In African nations, too, leaders have begun to act. This month, the famous Nelson Mandela bridge was lit up in a beautiful pink. Nonceba Molwele, a Member of the Mayoral Committee for Health and Social Development in Johannesburg, said that poverty and mortality rates arising from breast cancer are linked. She cited a "realisation that there is a direct correlation between poor health and poverty," and added, "We are annually building and extending our clinics so there can be easy access to quality healthcare."
It is no secret that developed and developing nations face many broad challenges in addition to public health; but that does not mean that breast cancer, which impacts women so disproportionately in comparison with men, should be overlooked. I am pleased to see leaders in China, Africa and nations across the world taking practical measures to counteract the illness.

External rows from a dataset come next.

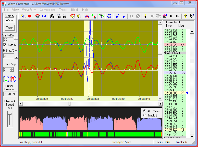Image resolution: width=198 pixels, height=147 pixels.
Task: Click the red X delete correction icon
Action: (87, 16)
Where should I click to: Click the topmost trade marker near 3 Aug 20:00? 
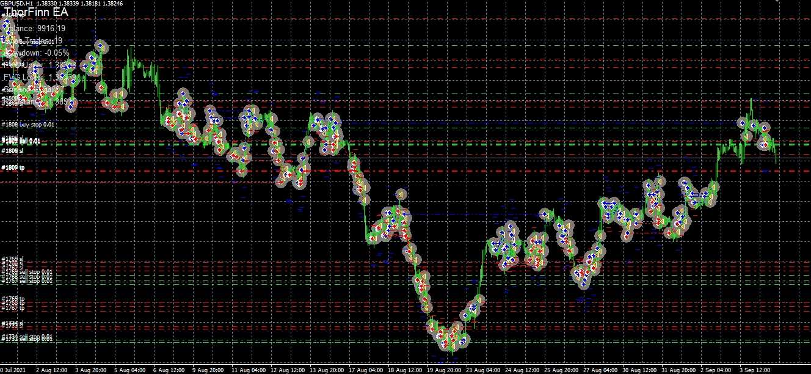point(100,46)
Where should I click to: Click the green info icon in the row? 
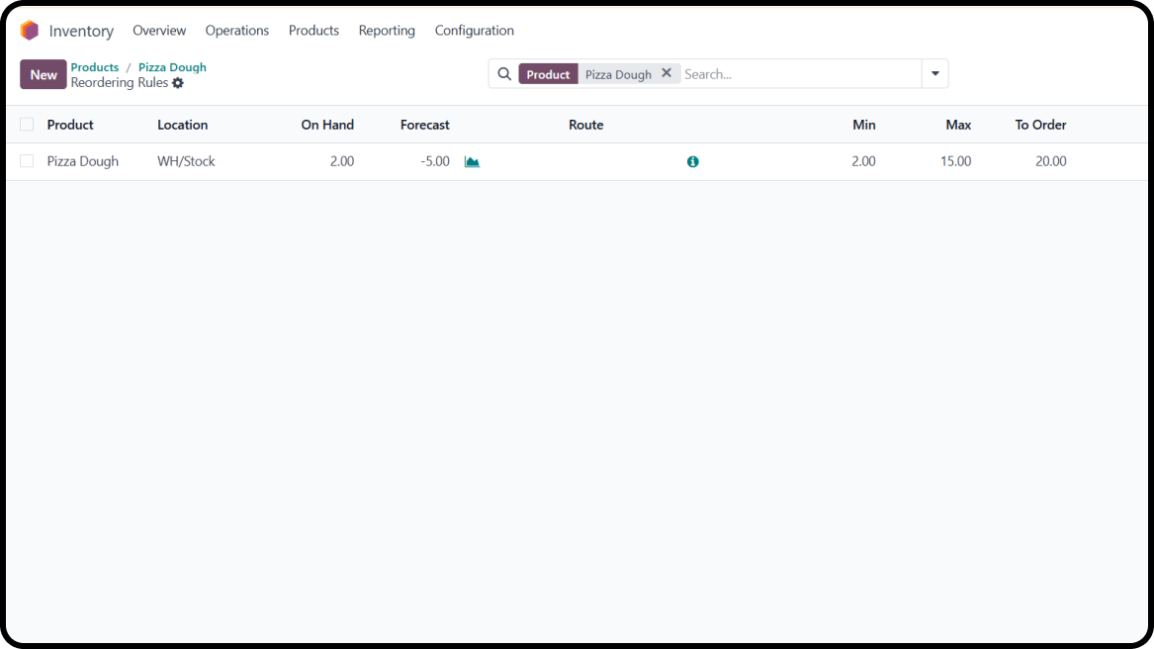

There are also things that we can do on an individual level. Excessive alcohol intake, obesity and physical inactivity all affect our risks of developing this illness (there are many other factors and a more complete list can be found here). We all have the power to equip ourselves with knowledge of the causes and symptoms of breast cancer, and October's Breast Cancer Awareness campaign does an excellent job of reminding us of just that.